Esta é uma das questões mais antigas da educação em Israel. As yeshivot (escolas religiosas para meninos e solteiros) e o sistema kolel (para homens casados) utiliza 40 horas semanais para estudo exclusivo da Torá, Tanach, Talmud, outras leis religiosas (halachot), ídiche conversacional (mas não escrito ou lido) além do hebraico necessário para ler a Torá, principalmente, e é só isso. Já na terceira década do século 21 estas crianças não recebem ensino algum de matemática, ciências, geografia ou história judaica (fora da Torá) e muito menos da história mundial.

A primeira vista se poderia dizer: mas isto é absolutamente correto; as escolas são religiosas. Por outro lado, tais escolas não formam rabinos, sacerdotes ou clérigos. A imensa maioria dos alunos tornam-se apenas cidadãos. Seria correto cidadãos com 15 ou 20 anos de escolaridade diária terem negados os tópicos que, em princípio, todos os seres humanos deveriam aprender? Existe um número considerável de jovens israelenses oriundos de yeshivot com dificuldades seríssimas para entrar no mercado de trabalho ou em uma universidade, por lhes faltar os conhecimentos gerais mais básicos. É por isso que se discute.

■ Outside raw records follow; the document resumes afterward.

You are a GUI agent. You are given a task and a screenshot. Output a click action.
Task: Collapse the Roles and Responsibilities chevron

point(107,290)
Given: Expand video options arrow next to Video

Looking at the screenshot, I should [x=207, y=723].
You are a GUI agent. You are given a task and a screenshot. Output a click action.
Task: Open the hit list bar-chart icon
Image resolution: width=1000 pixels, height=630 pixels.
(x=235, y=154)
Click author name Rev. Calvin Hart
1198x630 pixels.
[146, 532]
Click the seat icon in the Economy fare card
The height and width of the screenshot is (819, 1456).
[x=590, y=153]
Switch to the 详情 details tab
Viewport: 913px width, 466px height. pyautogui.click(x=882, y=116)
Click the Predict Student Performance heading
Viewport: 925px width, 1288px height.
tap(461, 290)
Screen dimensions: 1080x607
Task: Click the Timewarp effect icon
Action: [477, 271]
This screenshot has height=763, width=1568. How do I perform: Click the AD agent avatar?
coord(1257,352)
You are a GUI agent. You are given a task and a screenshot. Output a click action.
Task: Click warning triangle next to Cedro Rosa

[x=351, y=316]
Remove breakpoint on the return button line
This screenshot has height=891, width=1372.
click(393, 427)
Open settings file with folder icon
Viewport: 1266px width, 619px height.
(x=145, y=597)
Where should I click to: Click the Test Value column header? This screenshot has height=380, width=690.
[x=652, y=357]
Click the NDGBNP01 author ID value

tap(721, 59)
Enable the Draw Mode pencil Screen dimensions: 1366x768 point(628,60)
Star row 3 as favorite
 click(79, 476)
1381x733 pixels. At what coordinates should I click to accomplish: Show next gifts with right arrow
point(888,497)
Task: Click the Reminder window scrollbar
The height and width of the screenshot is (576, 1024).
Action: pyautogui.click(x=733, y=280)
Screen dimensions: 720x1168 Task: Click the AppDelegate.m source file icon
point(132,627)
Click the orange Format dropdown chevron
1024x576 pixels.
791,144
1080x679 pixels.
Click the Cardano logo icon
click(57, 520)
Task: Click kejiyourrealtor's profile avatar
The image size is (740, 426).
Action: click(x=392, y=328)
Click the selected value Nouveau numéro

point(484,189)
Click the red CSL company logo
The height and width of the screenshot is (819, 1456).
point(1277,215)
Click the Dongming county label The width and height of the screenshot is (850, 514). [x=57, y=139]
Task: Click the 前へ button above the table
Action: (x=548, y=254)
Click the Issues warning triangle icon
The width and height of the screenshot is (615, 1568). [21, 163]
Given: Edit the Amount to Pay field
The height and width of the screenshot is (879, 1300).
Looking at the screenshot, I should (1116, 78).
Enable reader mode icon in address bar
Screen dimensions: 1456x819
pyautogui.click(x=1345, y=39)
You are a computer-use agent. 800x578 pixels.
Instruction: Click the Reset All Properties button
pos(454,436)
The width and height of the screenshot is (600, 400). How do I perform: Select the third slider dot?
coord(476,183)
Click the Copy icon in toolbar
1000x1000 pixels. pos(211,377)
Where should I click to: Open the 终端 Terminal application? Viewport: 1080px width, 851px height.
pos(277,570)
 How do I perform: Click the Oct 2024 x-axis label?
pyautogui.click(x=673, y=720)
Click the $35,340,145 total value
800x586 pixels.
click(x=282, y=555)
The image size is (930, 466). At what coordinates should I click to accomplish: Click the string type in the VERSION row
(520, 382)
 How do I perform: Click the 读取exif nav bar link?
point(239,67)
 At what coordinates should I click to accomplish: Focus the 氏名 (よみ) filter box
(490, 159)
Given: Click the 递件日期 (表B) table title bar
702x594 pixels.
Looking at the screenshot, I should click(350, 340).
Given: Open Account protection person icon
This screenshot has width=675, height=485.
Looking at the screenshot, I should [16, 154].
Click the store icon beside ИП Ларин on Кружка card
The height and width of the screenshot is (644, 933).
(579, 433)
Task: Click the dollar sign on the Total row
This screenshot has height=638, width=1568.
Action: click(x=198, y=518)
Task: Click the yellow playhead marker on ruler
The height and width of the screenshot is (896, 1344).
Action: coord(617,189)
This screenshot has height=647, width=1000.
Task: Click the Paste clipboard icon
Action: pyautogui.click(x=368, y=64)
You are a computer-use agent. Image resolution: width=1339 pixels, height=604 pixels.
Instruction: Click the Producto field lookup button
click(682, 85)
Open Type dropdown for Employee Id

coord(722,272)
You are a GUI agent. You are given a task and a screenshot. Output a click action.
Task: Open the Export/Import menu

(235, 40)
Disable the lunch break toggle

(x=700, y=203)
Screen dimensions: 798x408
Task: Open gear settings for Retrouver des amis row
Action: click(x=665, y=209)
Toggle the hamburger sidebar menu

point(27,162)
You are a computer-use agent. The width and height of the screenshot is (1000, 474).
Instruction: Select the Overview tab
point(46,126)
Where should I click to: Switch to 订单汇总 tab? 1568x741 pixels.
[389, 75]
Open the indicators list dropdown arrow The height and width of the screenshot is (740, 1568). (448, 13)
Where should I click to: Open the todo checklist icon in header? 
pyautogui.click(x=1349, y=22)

O estabelishment rabínico ortodoxo e ultra-ortodoxo (à exceção do movimento Chabad), diz que sim. O apoio dos dois rabinos-chefes ao não ensino é total e “sempre foi assim”. Lamentavelmente estes grandes, médios e pequenos rabinos, em cujos cérebros inexiste sua própria história, simplesmente não sabem que a realidade que pregam, a do ensino restrito aos temas religiosos e ao ídiche, não é o formato judaico e sim a definição antissemita mais duradoura e bem-sucedida da história. Uma definição que nos mudou para sempre e foi estabelecida em 1795.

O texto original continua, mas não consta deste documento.